Dopo i secoli dell'Umanesimo e del Rinascimento, il periodo che stiamo per trattare - i secoli XVII e XVIII - denota una specie di infiacchimento, almeno per quanto riguarda la letteratura: una desolante decadenza che spesso cerca di nascondersi dietro espressioni leziose, ricercate, mirabolanti.
Ciò che invece non accade nell'architettura e nella pittura, dove il barocco offre grandi capolavori.
Come rimedio a delle forme letterarie fredde e impacciate, sorge a Roma e in Italia un movimento che cerca di rinnovare il tutto mirando alla semplicità delle forme e della vita. Come punto di riferimento si sceglie la vita bucolica dei pastori, riandando a Virgilio ed alla riposante visione delle campagne di Grecia. Questo movimento venne denominato "Arcadia" e sotto questo nome venne fondata, a Roma, l'Accademia dell'Arcadia, nel 1690, dal circolo culturale che faceva capo a Cristina di Svezia (1626-1689).
Dopo questa doverosa introduzione, per capire il periodo storico-letterario di cui ci occupiamo, vediamo (scegliendone alcuni) come questi secoli celebrarono la Vergine Maria.
FULVIO TESTI (Ferrara, 1593 - Modena, 1640) fu poeta non grande, privo di sentimenti profondi, superficiale e perfino maledico nella vita e negli scritti. Tuttavia ci piace riportare un sonetto, dedicato a Maria, nel quale esprime, con una certa sincerità, i sentimenti di Maria sotto la croce, mentre Gesù viveva i suoi ultimi istanti di vita terrena nel disegno divino della salvezza dell'uomo.

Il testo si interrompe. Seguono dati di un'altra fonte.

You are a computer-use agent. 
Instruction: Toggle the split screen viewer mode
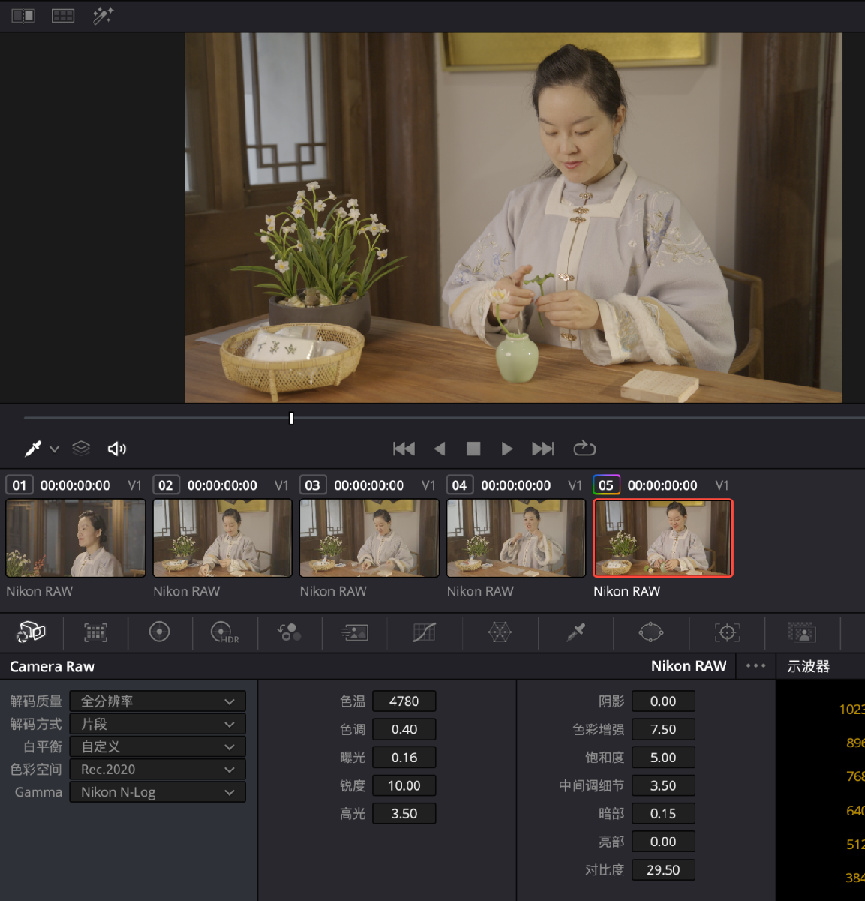pyautogui.click(x=22, y=15)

A piè del duro legno onde pendea
Sol per soverchio amor l'eterno Amante,
non men forse del Figlio, egra e spirante
la genitrice Vergine piangea.
E mentre il sangue in caldo rio piovea
Da le piaghe sue sacrate e sante,
ella con mesto e pallido sembiante
sospirando così ver lui dicea:
"Perché non posso anch'io dal corpo esangue
per mostrarti più chiaro il mio dolore
con purpureo ruscel, spargere il sangue?
Deh! mira, Figlio, almen ne l'ultime ore,
mentre l'alma con te, morendo, langue,
ne le lagrime mie stemprato il core".
E', si, un breve componimento, un sonetto; ma non significa anche ciò che, nei momenti in cui l'uomo scopre se stesso e la sua cattiveria, volge istintivamente lo sguardo al cielo ove, prima di incontrare il volto di Dio, s'incontra con quella dolce pietoso di Colei che, a pieno titolo, è invocata come Refugium peccatorum?
GIULIO ROSPIGLIOSI (Pistoia, 1600) è colui che diventò Papa con il nome di Clemente IX, nel 1667, e fu sul soglio di Pietro per soli due anni e mezzo; morì infatti nel 1669.

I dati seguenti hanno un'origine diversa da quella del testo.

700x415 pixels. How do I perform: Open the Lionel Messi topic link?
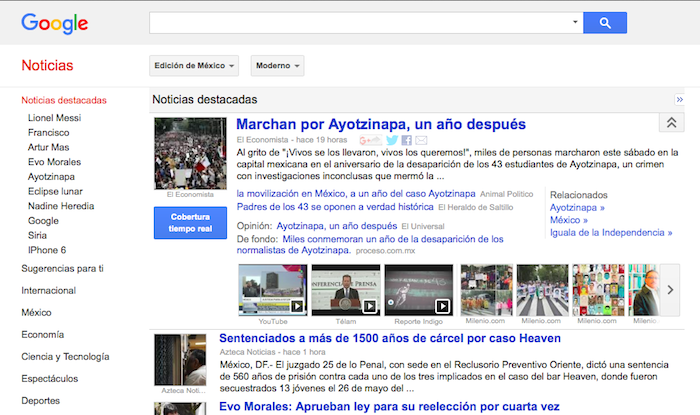pos(55,118)
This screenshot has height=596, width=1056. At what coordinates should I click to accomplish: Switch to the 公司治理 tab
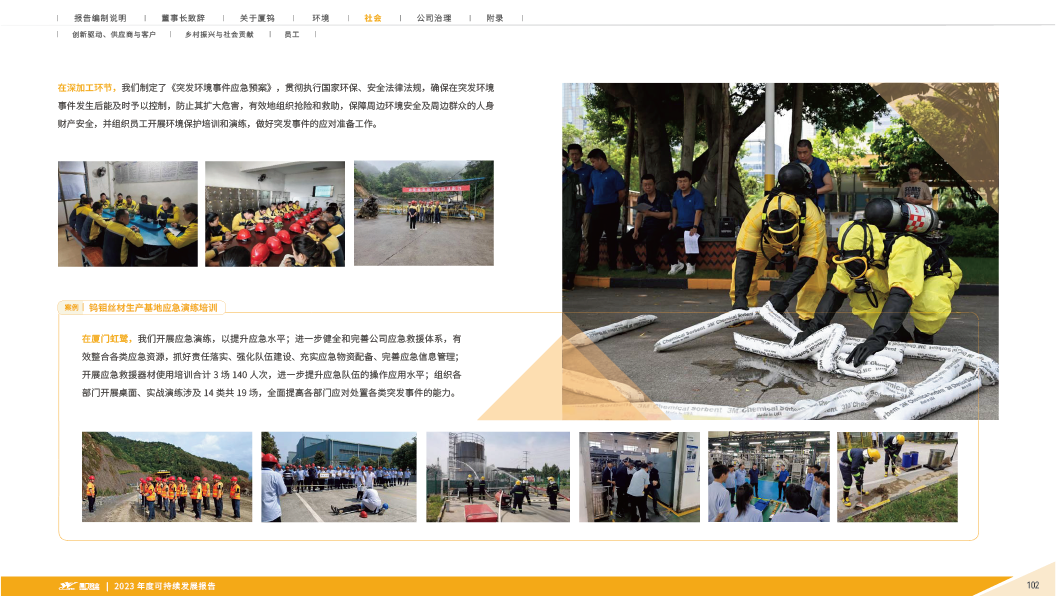pyautogui.click(x=433, y=18)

Fu anche scienziato e poeta ma la sua produzione è composta solo da drammi e melodrammi, di natura prevalentemente religiosa.

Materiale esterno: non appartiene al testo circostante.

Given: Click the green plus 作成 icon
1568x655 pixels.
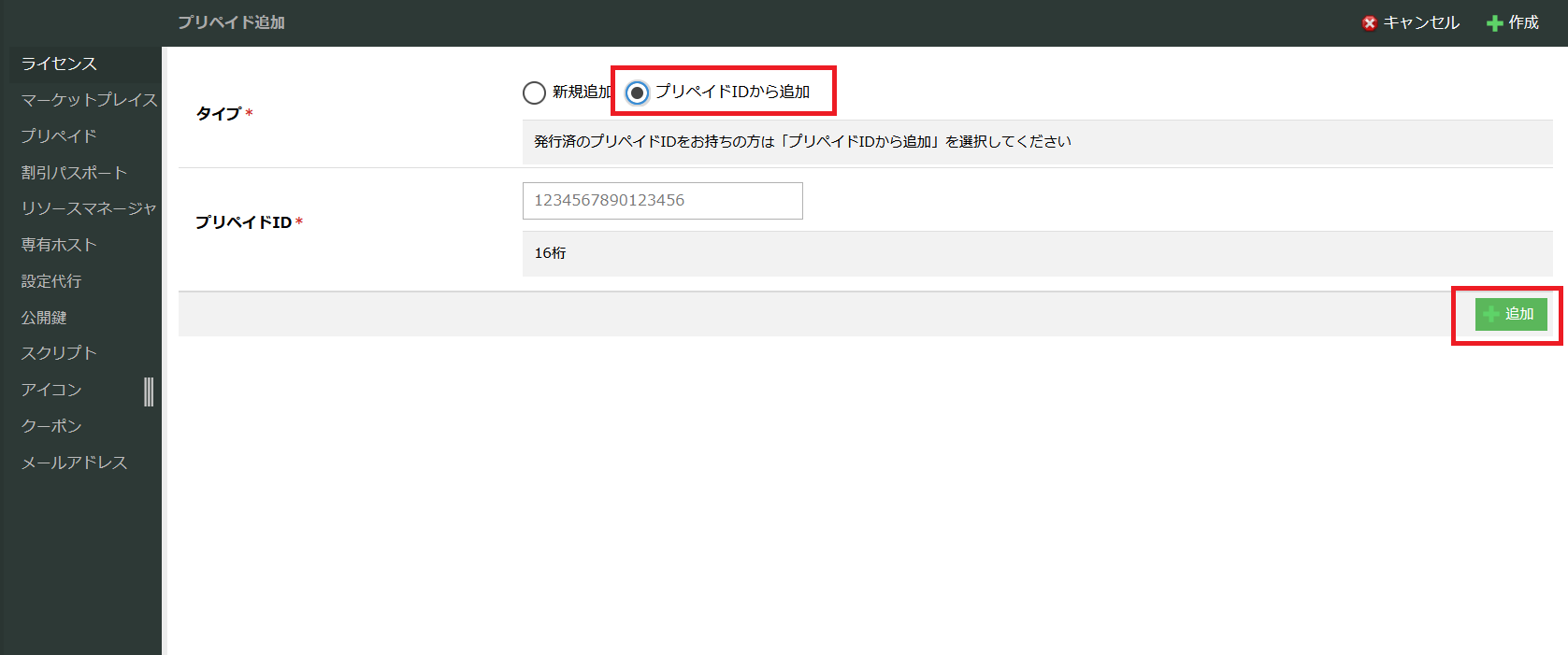Looking at the screenshot, I should point(1495,23).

Tra questi citiamo il dramma "La conversione di Baldassarra" che ebbe una così grande risonanza che, a quei tempi, perfino le monache di clausura desiderarono vederlo. Furono accontentate perché, sebbene in forma ridotta, venne rappresentato davanti al portale di Campo Marzio.
In un altro suo dramma "La Comica del cielo", si narra di un'attrice che, toccata dalla grazia, si converte e piena di gioia, senza alcune nostalgia per il passato, grida a se stessa ed agli altri: "Addio scene per me, addio teatri"; la sua conversione non è però opera umana personale, ma avviene per intercessione di Maria che, nonostante la sua vita peccaminosa, non aveva mai dimenticato.
Il dramma prosegue e si conclude con la furia di Satana che si scaglia contro la Vergine, non riuscendo a sopportare che "femmina vil lo prenda a scherno"; quel vil è da intendersi non in forma dispregiativa ma come la bavosa rabbia del diavolo che, sebbene di natura angelica, viene sconfitto da una creatura che riveste solo la natura umana.
Satana è costretto a confessare che lui deve sottostare al volere di Dio che ha posto nelle mani di Maria il potere di essere Regina del cielo e della terra e Madre di misericordia soprattutto per quanti cadono nelle spire delle tentazioni e del peccato.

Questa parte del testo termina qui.